[Task list]
• a. Answer each question from the verse translations, labeling your answers (i), (ii), (iii) to match.
(i) In the Holman Christian Standard Bible wording, what is the gold refined in?
(ii) In the Good News Translation, what is the white clothing meant to cover up?
(iii) In the International Standard Version, what is the gold purified in?
• b. Please extend the verse translations, picking up right after the International Standard Version rendering.

╭─ Reading text

Good News Translation
I advise you, then, to buy gold from me, pure gold, in order to be rich. Buy also white clothing to dress yourself and cover up your shameful nakedness. Buy also some ointment to put on your eyes, so that you may see.

Holman Christian Standard Bible
I advise you to buy from Me gold refined in the fire so that you may be rich, white clothes so that you may be dressed and your shameful nakedness not be exposed, and ointment to spread on your eyes so that you may see.

International Standard Version
Therefore, I advise you to buy from me gold purified in fire so you may be rich, white clothes to wear so your shameful nakedness won't show, and ointment to put on your eyes so you may see.

╰─
╭─ Information provided

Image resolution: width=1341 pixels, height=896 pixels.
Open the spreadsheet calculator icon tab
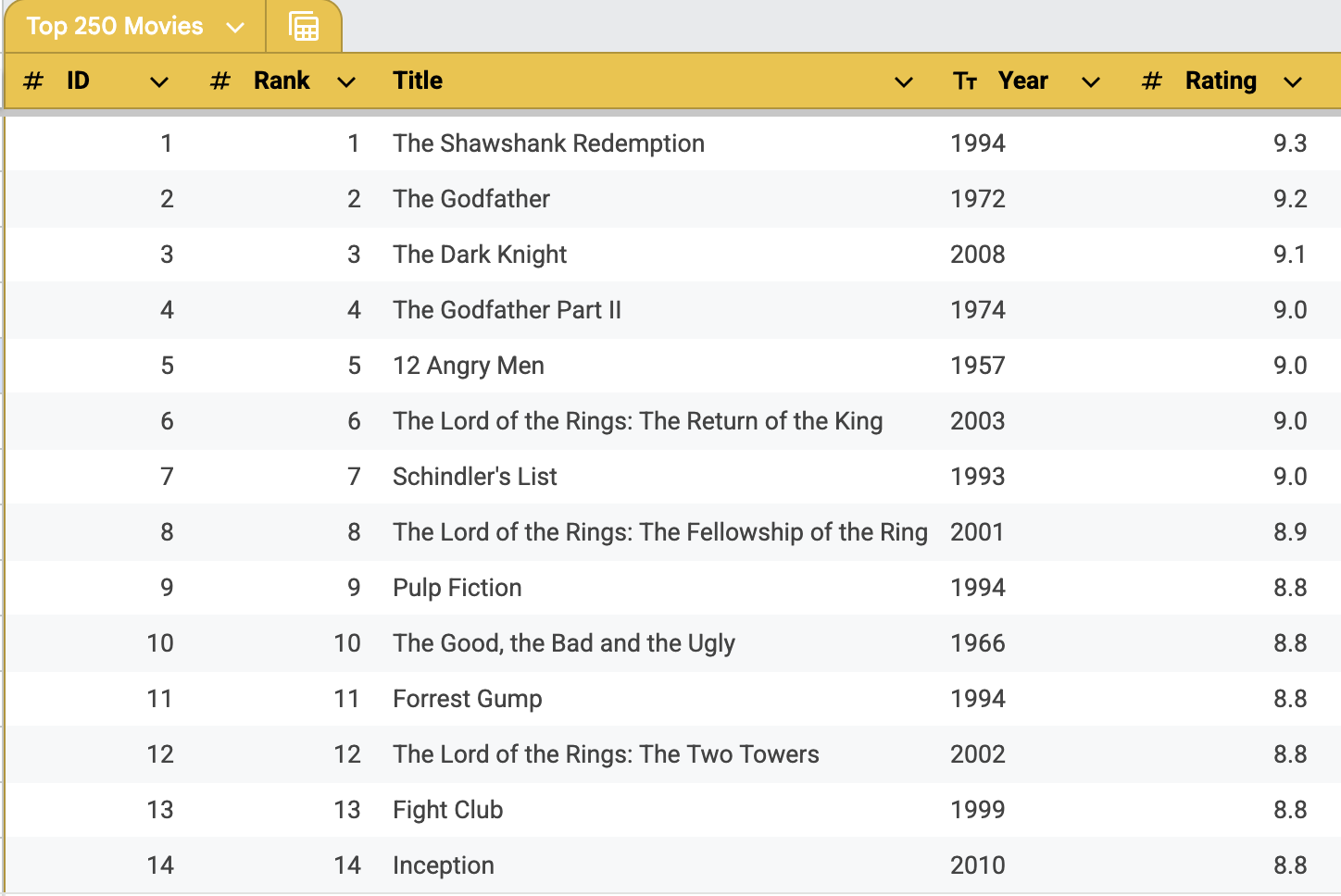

╰─

[Expected responses]
• a.
(i) The fire.
(ii) Your shameful nakedness.
(iii) Fire.

• b.
NET Bible
take my advice and buy gold from me refined by fire so you can become rich! Buy from me white clothing so you can be clothed and your shameful nakedness will not be exposed, and buy eye salve to put on your eyes so you can see!

New Heart English Bible
I counsel you to buy from me gold refined by fire, that you may become rich; and white garments, that you may clothe yourself, and that the shame of your nakedness may not be revealed; and eye salve to put on your eyes, that you may see.

Aramaic Bible in Plain English
“I counsel you to buy gold from me, proved by fire, that you may prosper, and white garments to put on, lest the shame of your nakedness be revealed, and eye salve to apply that you may see.”

GOD'S WORD® Translation
I advise you: Buy gold purified in fire from me so that you may be rich. Buy white clothes from me. Wear them so that you may keep your shameful, naked body from showing. Buy ointment to put on your eyes so that you may see.

New American Standard 1977
I advise you to buy from Me gold refined by fire, that you may become rich, and white garments, that you may clothe yourself, and that the shame of your nakedness may not be revealed; and eye salve to anoint your eyes, that you may see.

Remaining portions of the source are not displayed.